FOR HE IS AN ORCHID

FOR HE IS AN ORCHID

 

FOR HE IS AN ORCHID

 

It’s midwinter,

the daffodil bulbs we planted stick up like swords

“Son, come in from outside,

there’s nothing to see in my garden this time of year,”

“But Father,” I reply,

“I am imagining the garden ablaze with colour

You can’t rob me of my imagination

in my garden of projection,

where magic spells and mythic tales

conjure women washing by wishing wells,

“Wait”, Father tells me,

 “.. wait until the daffodils come out next Spring.

But for now let’s go for a drive together, down by the river”

 

“Where are we going, Father?

I don’t recognise this stretch of river”

In the distance,

two lighthouses,

one on each bank

I know exactly where I am

 

I walk to where the river meets the sea

You cannot see the sea from there,

only imagine it

I pass one of the lighthouses

A poster reads:THE MOST ROMANTIC LIGHTHOUSE’

I learn that it is the lighthouse in the tale The Snow Goose

A man lives alone in a lighthouse

He tends birds and nurses an injured goose

When war comes, he sails to rescue others and does not return

Years later, the goose comes back, injured again

What a kindly empath the lighthouse man is

I ask myself,

“if love is the most dangerous illusion,

can anyone have too much hope in their hands?

 

 

 

It’s now early April  

The garden is alive with rows of daffodils

 Eligible suitors wearing lime green suits,

pretty white scarves and yellow chapeaux

“Is there one daffodil you particularly want to pick?”, Father asks

“No” I reply, “for he is an orchid”

“And you are a tired looking lily”, Father says

 “Put down your imagination son.

Everything will still be beautiful tomorrow”.

 

James Baldwin writes:

‘If I love you I must make you conscious of the things you cannot see’

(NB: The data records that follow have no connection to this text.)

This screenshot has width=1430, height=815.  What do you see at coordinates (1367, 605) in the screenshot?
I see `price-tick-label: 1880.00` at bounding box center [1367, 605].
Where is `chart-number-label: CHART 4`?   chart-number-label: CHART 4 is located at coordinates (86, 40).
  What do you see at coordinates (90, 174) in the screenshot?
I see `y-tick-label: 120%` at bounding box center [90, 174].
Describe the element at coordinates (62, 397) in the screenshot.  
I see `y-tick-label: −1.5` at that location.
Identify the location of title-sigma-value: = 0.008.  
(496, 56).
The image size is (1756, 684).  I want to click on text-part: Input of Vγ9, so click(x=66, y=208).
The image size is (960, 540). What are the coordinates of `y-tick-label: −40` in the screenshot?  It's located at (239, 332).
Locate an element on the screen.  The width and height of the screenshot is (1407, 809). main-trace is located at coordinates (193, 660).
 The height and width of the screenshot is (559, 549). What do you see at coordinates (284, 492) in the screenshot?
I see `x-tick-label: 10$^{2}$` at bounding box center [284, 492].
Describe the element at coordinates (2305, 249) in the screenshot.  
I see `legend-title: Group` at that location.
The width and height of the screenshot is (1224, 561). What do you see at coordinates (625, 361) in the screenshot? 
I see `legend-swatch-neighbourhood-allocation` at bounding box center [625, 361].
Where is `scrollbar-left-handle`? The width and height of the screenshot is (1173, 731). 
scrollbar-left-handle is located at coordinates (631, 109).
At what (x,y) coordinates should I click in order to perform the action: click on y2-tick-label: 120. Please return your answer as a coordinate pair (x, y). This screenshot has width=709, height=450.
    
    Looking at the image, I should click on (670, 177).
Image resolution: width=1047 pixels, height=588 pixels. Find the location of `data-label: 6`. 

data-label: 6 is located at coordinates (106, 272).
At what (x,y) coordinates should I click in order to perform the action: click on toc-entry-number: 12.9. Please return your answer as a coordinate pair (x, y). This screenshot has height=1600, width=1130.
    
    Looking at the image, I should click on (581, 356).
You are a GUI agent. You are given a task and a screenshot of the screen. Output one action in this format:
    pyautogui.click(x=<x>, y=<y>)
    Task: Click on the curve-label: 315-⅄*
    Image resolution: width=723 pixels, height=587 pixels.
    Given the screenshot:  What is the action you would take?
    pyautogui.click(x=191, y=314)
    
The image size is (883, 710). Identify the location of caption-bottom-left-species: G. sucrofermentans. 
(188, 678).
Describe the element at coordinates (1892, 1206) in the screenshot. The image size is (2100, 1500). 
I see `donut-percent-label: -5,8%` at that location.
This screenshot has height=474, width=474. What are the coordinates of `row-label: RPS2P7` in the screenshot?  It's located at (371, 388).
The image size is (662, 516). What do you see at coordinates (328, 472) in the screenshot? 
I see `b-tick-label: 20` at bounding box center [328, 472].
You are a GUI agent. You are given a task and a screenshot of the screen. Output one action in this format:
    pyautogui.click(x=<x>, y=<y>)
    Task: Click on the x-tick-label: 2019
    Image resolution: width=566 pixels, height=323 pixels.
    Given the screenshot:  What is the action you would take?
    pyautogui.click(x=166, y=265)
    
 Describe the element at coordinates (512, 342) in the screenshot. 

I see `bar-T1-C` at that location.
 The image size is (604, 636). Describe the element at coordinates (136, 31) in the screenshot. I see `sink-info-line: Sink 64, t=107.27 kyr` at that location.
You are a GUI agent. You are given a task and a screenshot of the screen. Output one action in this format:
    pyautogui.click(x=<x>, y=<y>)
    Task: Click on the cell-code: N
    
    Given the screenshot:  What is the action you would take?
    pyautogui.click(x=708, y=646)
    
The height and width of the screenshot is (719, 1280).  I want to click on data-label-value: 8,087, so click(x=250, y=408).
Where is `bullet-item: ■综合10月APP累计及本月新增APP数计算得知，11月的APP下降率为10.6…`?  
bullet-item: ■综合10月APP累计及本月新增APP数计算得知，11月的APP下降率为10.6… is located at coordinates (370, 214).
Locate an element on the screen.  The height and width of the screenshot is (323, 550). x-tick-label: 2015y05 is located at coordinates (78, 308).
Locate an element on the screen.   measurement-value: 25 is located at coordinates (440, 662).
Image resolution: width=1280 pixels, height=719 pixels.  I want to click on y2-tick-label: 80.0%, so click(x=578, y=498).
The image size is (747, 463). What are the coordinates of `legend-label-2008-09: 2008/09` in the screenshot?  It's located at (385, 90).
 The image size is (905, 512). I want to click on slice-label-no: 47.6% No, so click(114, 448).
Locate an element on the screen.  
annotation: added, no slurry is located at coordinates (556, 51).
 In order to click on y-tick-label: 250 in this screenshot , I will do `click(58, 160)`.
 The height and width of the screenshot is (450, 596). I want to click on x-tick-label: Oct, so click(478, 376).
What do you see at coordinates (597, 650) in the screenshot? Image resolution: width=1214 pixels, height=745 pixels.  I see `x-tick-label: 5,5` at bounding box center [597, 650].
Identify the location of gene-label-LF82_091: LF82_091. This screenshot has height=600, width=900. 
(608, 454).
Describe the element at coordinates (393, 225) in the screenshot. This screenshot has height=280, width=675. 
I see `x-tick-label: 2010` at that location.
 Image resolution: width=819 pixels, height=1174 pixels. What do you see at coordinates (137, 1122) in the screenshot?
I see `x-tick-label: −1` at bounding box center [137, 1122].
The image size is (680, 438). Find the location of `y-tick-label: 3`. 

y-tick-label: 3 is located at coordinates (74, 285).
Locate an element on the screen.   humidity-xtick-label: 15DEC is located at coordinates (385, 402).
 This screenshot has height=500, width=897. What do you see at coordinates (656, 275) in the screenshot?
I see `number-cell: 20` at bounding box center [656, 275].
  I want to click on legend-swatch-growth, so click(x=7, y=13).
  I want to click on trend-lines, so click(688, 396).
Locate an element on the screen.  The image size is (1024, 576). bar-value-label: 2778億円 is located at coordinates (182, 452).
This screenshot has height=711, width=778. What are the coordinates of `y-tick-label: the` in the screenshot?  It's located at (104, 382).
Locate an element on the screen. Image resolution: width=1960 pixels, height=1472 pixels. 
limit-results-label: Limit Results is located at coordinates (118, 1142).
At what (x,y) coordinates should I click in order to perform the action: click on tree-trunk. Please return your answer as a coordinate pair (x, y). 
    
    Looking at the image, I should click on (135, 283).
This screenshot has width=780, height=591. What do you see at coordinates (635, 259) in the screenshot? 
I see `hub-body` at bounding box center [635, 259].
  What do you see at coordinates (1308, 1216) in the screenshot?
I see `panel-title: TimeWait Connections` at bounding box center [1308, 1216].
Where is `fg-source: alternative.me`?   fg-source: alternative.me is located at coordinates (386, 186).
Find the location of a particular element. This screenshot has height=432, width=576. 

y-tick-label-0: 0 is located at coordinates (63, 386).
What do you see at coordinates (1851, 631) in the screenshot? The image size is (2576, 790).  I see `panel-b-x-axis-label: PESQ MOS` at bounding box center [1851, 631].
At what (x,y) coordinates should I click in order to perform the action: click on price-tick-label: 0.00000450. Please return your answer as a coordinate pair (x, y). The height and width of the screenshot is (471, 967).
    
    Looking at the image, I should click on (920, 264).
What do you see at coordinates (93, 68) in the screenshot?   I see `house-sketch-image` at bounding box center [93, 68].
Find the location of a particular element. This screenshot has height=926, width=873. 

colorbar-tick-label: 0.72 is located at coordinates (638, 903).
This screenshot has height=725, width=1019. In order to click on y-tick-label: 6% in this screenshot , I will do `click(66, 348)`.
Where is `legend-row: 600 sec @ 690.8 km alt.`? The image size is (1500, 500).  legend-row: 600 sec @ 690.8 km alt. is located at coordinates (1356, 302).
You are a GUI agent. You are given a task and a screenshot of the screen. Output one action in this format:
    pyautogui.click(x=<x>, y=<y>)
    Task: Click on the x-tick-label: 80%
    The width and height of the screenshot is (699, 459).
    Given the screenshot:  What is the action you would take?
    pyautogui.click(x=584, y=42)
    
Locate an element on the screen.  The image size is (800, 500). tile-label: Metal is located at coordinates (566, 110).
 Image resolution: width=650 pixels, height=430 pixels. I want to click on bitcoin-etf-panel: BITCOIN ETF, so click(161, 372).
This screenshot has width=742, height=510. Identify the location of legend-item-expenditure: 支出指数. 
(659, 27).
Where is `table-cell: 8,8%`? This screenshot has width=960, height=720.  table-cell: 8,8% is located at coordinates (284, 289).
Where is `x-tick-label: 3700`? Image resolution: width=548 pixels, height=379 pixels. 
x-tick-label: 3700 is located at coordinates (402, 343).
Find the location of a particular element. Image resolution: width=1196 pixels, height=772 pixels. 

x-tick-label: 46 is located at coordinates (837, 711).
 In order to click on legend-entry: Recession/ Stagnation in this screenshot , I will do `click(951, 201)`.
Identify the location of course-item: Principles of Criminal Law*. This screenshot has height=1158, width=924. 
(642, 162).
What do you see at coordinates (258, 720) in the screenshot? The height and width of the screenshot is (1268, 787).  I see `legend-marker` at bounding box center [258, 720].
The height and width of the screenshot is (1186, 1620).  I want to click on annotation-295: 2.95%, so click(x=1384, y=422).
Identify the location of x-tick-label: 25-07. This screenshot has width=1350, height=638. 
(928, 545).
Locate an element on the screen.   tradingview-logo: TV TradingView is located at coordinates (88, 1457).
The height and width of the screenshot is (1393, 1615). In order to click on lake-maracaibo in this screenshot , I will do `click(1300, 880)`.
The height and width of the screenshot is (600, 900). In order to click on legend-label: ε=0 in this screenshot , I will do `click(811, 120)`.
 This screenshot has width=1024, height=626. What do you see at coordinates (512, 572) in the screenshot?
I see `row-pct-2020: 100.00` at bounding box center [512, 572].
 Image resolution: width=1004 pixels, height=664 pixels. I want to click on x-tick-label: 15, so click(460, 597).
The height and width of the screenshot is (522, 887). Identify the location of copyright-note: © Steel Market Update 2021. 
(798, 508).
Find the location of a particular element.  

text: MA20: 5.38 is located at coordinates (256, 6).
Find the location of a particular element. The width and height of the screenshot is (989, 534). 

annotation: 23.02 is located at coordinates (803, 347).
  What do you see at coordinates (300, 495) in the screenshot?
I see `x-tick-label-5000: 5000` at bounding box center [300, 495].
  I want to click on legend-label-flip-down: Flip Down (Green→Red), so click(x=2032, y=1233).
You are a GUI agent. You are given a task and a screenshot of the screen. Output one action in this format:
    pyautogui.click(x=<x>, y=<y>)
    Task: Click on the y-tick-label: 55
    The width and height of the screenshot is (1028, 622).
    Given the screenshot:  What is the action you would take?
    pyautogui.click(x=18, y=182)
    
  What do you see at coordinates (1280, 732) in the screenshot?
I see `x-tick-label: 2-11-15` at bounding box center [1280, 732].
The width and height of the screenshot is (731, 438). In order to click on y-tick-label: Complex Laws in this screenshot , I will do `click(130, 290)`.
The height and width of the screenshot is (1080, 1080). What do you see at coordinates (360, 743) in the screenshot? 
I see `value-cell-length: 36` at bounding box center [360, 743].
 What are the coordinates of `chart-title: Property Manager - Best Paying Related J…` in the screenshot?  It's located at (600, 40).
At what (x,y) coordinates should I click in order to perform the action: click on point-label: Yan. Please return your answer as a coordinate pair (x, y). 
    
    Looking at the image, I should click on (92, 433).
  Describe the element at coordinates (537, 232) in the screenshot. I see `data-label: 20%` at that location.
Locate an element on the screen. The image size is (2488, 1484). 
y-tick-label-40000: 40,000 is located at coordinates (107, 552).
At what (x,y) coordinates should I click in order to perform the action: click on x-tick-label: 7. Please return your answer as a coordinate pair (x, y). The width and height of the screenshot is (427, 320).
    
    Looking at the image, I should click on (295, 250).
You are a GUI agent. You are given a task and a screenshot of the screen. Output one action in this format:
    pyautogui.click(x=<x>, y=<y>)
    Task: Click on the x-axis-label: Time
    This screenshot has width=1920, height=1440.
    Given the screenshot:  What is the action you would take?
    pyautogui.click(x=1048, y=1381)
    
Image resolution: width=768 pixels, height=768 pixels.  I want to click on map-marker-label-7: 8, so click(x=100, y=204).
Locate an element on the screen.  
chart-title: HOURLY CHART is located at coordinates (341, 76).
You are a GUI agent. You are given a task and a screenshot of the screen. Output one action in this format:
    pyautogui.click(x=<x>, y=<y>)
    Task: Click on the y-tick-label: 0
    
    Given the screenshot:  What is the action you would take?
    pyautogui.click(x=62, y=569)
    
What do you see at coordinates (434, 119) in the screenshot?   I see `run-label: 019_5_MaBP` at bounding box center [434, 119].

Indeed, illusion and what the mind can’t see

is threaded into the bark of my family tree

 

For yes I am a lily

Lee, a pruned deviation of my Scottish grandmama, Lily

Together with her husband Jock the magician and Lily as his graceful assistant,

they earned notoriety in the world of disappearing acts

in the music halls on Sauchiehall Street in 1950s Glasgow

 

In gay Polari slang,

the police are lily law

so tell me, how do these words hang:

Lily in her bikini, Jock with his saw?

 

One night their act went horribly wrong,

and the audience had to confront what they did see

Lily’s legs dangling out the end of a half-sawn box

 with her disembodied head looking dead as night

And her screaming husband waving his saw

“I’M A NUTTER WITH A CUTTER!”

 

This Easter, I’d rather not give an orchid an Easter egg

so I make the call:

“Please sir, are you a chocolatier

who can make magic and myth out of cocoa bean?”  

 

 

Three weeks later,

just in time for Easter,

a box is delivered

to a South American maker of myths

He opens the box to discover inside

the head of not beast, not man

but the tension between

the mystic, the sacred

and the saccharine

Inside is the head of a minotaur

carved out of chocolate

with a note attached with:

For an orchid x

 

 

In Father’s garden, I throw a penny in

to the wishing well and watch it sink

Later, a sculptor’s words get under my skin

They sharpen my sight and make me think

 

And not just his words but his prosthetic hands

stitch wonderlands inside of me  

Who would have thought an orchid understands

how to take the salt out of the sea?